*Texte à lire*
________

Maroc : il est temps de passer à l’impôt unique (flat tax)


Lecture 7 min.
arton50436

En dépit des avancées résultant des réformes de sa fiscalité, fin des années 80, le système fiscal au Maroc demeure caractérisé par sa lourdeur, son opacité, et son injustice. Les ajustements ultérieurs, opérés souvent à l’occasion des lois de finances, étaient conjoncturels et n’ont visiblement servi qu’à amplifier l’aléa fiscal et l’incertitude encourageant la fraude et l’évasion. Cela signifie une seule chose : il est temps de changer de paradigme pour une réforme aboutie de la fiscalité au Maroc. Mais vers quel système devrait-on converger ?

________

*Objectif*
Poursuivez l'article sur la réforme fiscale au Maroc à partir de sa dernière phrase. Les données ne proviennent pas de la même source que le texte.

Données sur les positions cibles
________

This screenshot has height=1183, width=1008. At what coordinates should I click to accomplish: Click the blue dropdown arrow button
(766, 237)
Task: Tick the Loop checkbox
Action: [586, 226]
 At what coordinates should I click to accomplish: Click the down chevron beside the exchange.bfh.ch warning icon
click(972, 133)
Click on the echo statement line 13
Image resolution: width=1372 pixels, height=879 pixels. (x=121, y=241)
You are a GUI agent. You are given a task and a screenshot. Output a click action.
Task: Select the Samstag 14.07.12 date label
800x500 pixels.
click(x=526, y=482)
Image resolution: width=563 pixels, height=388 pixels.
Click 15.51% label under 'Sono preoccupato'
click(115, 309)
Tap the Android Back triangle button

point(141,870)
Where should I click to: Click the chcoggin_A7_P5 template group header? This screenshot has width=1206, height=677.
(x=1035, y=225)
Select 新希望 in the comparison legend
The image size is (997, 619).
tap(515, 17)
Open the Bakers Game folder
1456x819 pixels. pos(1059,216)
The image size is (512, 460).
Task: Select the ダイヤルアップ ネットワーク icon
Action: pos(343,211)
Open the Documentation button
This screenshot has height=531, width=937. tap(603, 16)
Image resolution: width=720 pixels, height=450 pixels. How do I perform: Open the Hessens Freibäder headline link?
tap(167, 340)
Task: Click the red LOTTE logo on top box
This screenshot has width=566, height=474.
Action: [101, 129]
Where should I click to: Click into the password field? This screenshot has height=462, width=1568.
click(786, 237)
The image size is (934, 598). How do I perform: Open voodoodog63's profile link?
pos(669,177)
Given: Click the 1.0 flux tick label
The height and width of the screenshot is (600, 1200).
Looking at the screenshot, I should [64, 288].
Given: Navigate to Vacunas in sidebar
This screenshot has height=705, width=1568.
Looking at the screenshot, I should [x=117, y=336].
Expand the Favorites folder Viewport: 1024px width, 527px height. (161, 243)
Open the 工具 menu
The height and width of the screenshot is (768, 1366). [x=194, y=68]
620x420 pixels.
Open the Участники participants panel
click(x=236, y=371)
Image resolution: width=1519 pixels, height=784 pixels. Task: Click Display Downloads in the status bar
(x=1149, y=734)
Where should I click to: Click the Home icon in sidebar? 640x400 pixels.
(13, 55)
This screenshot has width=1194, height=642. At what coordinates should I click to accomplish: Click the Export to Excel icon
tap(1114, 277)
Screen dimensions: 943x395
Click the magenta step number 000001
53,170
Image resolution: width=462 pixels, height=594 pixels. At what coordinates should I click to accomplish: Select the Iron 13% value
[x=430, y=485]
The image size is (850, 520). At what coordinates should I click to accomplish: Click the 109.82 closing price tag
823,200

________

*Réponse*
L’impôt unique (flat tax) est un système où tous les contribuables payent un impôt unique libératoire, à taux unique, qui s’appliquerait à l’ensemble de leurs revenus, quelle que soit leur provenance. Quant on connaît la multiplicité des taux, des tranches de revenus, des conditions à remplir pour bénéficier d’abattements, des dérogations accordées souvent sans justification économiquement, le système de flat tax apparaît comme une aubaine de par sa simplicité et sa lisibilité. Un seul impôt à calculer et à payer, permettrait de libérer du temps, de l’énergie et des ressources aussi bien pour les contribuables que pour l’administration fiscale. La lisibilité du système et sa simplicité lui donnera plus de stabilité, ce qui permettra d’améliorer la visibilité aussi bien pour les ménages que pour les entreprises les incitant ainsi à établir des plans de consommation et d’investissement à plus long terme, qui ne peuvent qu’être bénéfiques à la croissance. L’expérience des pays de l’ex-bloc soviétique est là pour en témoigner (Russie, Estonie, Géorgie, etc.)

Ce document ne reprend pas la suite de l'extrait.